Extended Discovery pattern which models SoftwareComponent Nodes for websites is available for this product.
Apache HTTP Server is a web server. Apache HTTP Server is available on a large number of platforms including most Unix platforms, Windows, Mac OS X, NetWare.
It has been taken and used as the base for a number of other Web server products, including IBM HTTP Server, Oracle HTTP Server and HP HP-UX Apache-based Web Server
The IBM HTTP Server is a simple Web HTTP hosting server. It communicates with LDAP, supports SSL protocol and multi-threading. It's more optimized in sense of performance than Apache HTTP Server and uses java installation process that is standard across all platforms and compatible with the SUN and GNU Java VMs.
Oracle HTTP Server enables additional functionality specific to Oracle based Databases and Application Servers.
HP HP-UX Apache-Based Web Server has combined numerous popular modules from other Open Source projects as well as providing HP value-added features just for the HP-UX platform.
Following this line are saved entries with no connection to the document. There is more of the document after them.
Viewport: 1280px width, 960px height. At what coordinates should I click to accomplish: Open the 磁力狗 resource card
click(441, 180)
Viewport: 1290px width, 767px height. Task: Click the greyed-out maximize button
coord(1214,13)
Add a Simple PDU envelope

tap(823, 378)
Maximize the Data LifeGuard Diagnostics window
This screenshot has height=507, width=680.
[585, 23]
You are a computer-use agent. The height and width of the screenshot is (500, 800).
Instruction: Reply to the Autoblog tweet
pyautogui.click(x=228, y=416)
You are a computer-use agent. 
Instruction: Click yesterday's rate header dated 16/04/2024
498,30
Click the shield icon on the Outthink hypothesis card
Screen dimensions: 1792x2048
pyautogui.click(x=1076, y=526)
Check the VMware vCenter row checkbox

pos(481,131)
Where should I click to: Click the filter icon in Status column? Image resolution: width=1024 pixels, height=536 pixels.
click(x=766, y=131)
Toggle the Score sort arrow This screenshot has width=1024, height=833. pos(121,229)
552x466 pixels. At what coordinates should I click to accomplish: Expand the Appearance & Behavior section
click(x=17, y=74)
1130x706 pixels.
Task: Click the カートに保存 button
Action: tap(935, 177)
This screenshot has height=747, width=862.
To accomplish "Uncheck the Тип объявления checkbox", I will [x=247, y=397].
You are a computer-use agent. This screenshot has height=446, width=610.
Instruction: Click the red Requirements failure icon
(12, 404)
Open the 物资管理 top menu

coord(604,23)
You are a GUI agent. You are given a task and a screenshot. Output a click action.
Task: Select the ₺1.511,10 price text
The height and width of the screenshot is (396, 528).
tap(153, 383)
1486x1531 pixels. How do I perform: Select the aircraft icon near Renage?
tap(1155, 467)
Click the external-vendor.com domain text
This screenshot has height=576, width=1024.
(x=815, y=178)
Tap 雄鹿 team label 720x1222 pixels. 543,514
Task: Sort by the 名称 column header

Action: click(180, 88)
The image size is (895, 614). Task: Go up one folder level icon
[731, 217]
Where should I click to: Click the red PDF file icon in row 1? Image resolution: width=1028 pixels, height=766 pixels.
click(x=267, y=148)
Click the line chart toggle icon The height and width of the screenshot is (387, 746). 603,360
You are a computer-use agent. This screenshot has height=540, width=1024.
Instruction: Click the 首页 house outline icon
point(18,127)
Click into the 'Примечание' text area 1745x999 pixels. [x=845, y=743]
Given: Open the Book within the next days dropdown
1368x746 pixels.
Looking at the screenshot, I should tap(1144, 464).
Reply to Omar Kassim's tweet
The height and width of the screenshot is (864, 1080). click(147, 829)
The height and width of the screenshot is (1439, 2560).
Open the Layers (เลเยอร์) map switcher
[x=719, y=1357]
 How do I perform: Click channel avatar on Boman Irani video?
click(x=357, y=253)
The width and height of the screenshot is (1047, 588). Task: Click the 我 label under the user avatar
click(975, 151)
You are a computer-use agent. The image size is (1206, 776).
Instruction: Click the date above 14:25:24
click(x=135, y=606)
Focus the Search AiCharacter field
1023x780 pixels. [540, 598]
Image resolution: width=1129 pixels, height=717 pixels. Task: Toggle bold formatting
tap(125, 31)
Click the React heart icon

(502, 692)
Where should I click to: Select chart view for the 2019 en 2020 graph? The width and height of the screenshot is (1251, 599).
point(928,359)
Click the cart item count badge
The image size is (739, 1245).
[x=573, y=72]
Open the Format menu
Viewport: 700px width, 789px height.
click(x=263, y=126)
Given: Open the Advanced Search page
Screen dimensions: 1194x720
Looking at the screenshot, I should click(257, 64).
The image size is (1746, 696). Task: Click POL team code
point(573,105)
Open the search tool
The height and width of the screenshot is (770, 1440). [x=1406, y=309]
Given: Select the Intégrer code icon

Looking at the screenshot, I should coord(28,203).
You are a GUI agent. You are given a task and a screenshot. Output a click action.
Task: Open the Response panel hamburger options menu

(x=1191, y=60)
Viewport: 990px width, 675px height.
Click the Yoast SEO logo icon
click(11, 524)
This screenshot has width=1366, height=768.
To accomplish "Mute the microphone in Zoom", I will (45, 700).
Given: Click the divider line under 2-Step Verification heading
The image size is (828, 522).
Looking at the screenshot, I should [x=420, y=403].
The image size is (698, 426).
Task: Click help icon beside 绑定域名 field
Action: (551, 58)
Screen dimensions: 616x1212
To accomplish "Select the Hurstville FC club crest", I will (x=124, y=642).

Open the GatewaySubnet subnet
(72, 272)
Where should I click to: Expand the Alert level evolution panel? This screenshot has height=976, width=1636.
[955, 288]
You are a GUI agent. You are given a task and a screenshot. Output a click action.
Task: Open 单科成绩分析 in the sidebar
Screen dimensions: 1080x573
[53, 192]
Apache HTTP Server is used in multiple Red Hat JBoss Middleware products(starting from version 7 and onwards).
Product Component | Pattern | OS Type | Versioning | Pattern Depth |
---|---|---|---|---|
Apache HTTP Server | ApacheBasedWebserver | Unix | Active, Path and Package | Instance-based |
Windows | ||||
IBM HTTP Server | Unix | |||
Windows | ||||
Oracle HTTP Server | Unix | Path | ||
Windows | ||||
HP Apche-Based Web Server | Unix | Active | ||
HP-UX Apache-Based Web Server | Unix | Active | ||
Red Hat JBoss Enterprise Web Server | Unix | Path | ||
JBoss Core Services Apache HTTP Server | Unix | Active |
The pattern supports identification and versioning of all Apache based webservers on all major platforms - Unix, Linux and Windows.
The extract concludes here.